Une conséquence logique de cette modification de la LAMal serait, dans le même temps, de garantir une meilleure indépendance financière et émancipatrice de notre profession.

 

Quelle est votre vision dans votre pratique professionnelle?

Je revendique une approche intégrative dans laquelle l’être humain est conçu, sous ses divers aspects anthropologiques et ontologiques, comme un être-avec, c’est-à-dire comme un sujet vivant appartenant, en tant que sujet incarné, aux systèmes socio-culturels de la communauté. Partant de là, il est possible de situer le processus de développement dans le cadre de l’interaction entre des processus d’échange internes et externes, dans un contexte intersubjectif. Je me sens donc très proche d’Hilarion Petzold qui assimile la thérapie, sous certains aspects, à une pratique située dans le champ du travail culturel critique. Dans cet esprit, j’espère que notre profession sera capable, un jour, d’engager un dialogue regroupant tous les courants pour apporter des réponses scientifiquement fondées aux représentations réductrices de l’Homme qui considèrent l’être humain comme le vecteur ou l’incarnation de différents troubles et les soignants comme des agents ou des exécutants des traitements spécifiques prévus pour ces mêmes troubles.

Selon moi, le bien-être d’une société se mesure avant tout au niveau de santé de sa population et aux mécanismes de solidarité qu’elle met en place pour instaurer une égalité sociale entre les membres de sa communauté.
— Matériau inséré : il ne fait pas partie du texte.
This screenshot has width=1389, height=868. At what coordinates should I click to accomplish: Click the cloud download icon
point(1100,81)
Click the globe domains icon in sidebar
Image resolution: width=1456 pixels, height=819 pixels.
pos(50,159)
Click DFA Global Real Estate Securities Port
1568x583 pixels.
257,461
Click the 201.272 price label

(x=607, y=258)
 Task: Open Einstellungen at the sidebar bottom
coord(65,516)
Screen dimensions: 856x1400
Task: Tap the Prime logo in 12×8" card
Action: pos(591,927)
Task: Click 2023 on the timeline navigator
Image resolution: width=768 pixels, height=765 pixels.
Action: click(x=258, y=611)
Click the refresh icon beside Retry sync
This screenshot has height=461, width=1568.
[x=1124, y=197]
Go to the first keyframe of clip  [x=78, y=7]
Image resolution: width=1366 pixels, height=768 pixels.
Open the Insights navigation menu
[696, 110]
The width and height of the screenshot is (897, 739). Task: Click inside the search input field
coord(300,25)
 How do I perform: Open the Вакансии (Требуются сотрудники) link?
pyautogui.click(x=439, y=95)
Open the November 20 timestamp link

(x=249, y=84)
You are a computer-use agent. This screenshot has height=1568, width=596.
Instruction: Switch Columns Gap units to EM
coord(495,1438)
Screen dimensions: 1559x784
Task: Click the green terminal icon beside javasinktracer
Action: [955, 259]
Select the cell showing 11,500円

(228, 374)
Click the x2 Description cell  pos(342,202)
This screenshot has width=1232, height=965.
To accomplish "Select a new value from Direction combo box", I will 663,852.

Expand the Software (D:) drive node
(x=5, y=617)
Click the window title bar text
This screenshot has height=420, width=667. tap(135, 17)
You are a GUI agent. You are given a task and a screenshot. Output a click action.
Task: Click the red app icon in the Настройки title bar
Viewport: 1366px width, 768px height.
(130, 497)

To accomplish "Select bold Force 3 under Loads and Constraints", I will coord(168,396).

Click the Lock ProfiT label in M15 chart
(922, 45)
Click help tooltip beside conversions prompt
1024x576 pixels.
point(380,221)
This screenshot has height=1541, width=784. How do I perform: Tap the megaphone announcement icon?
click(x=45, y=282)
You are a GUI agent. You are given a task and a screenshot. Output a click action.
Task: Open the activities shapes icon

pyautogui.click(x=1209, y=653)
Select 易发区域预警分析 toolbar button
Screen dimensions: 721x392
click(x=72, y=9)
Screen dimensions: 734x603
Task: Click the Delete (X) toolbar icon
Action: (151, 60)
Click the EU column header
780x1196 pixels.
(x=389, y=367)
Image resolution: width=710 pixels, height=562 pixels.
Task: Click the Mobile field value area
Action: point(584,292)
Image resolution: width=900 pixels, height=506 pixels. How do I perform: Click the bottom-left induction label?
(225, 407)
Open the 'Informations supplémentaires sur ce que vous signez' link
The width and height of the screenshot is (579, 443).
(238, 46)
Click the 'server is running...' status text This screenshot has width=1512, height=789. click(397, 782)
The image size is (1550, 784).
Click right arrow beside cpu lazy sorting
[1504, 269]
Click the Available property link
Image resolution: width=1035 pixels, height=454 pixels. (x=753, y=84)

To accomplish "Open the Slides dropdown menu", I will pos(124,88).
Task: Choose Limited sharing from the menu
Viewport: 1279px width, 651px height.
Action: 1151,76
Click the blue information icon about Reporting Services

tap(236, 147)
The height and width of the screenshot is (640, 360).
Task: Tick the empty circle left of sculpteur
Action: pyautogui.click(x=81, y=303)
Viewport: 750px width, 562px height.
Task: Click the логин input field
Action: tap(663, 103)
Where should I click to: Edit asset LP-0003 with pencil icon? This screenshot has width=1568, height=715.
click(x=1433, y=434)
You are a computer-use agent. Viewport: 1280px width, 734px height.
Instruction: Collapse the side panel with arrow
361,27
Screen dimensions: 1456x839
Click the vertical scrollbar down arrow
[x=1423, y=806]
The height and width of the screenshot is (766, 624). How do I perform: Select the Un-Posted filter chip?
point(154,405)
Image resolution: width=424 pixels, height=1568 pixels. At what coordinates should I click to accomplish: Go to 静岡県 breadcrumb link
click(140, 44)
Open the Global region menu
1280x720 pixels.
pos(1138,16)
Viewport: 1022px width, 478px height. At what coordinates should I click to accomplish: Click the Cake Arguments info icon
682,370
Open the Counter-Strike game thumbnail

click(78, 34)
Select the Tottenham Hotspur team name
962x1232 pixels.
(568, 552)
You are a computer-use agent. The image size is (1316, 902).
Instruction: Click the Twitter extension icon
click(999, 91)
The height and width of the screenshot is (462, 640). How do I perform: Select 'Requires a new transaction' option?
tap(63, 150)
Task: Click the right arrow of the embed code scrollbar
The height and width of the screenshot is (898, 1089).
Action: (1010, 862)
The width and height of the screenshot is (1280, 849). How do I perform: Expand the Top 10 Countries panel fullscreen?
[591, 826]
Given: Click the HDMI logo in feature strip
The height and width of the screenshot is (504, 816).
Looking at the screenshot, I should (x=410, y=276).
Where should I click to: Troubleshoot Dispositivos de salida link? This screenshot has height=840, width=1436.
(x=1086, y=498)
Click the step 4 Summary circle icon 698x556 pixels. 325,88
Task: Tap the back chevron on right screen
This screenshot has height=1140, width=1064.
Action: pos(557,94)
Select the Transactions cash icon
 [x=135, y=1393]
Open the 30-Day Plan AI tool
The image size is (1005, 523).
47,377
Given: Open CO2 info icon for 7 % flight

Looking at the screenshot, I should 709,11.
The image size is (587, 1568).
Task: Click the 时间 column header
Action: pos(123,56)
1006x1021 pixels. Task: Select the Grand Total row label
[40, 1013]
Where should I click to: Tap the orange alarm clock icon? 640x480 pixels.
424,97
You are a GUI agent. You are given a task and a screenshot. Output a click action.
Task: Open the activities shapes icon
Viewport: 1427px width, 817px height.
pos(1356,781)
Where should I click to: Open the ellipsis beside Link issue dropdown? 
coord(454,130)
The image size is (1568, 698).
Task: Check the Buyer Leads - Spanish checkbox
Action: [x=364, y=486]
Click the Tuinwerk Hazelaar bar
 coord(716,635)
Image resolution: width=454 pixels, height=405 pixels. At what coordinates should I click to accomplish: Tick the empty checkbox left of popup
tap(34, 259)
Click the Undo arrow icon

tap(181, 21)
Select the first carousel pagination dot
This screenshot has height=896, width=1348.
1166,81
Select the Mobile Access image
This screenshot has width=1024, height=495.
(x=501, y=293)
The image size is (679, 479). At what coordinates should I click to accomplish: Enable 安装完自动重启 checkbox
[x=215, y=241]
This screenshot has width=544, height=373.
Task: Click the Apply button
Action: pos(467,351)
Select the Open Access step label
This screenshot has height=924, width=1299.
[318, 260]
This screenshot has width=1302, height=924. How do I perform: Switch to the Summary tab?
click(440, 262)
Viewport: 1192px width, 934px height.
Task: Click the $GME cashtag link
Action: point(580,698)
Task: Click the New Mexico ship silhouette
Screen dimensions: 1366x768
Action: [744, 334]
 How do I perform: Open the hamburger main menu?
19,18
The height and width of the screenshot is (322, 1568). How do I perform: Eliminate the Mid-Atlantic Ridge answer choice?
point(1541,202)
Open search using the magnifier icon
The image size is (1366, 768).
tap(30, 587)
En ce qui concerne la pratique quotidienne, je suis par ailleurs favorable à un renforcement des mesures de santé préventives afin de mieux lutter contre l’apparition des maladies chroniques.

 

Schnellmann Eliane, MSc en psychologie psychothérapeutique, exerce en tant que psychothérapeute à la clinique de réhabilitation de personnes concernées par des maladies de dépendance d’Egliswil et dans le cabinet de groupe am Obersee à Altendorf; membre de l’ASP depuis le 2 novembre 2016

e.schnellmann@bluewin.ch

 

L’entretien a été réalisé par écrit par Peter Schulthess.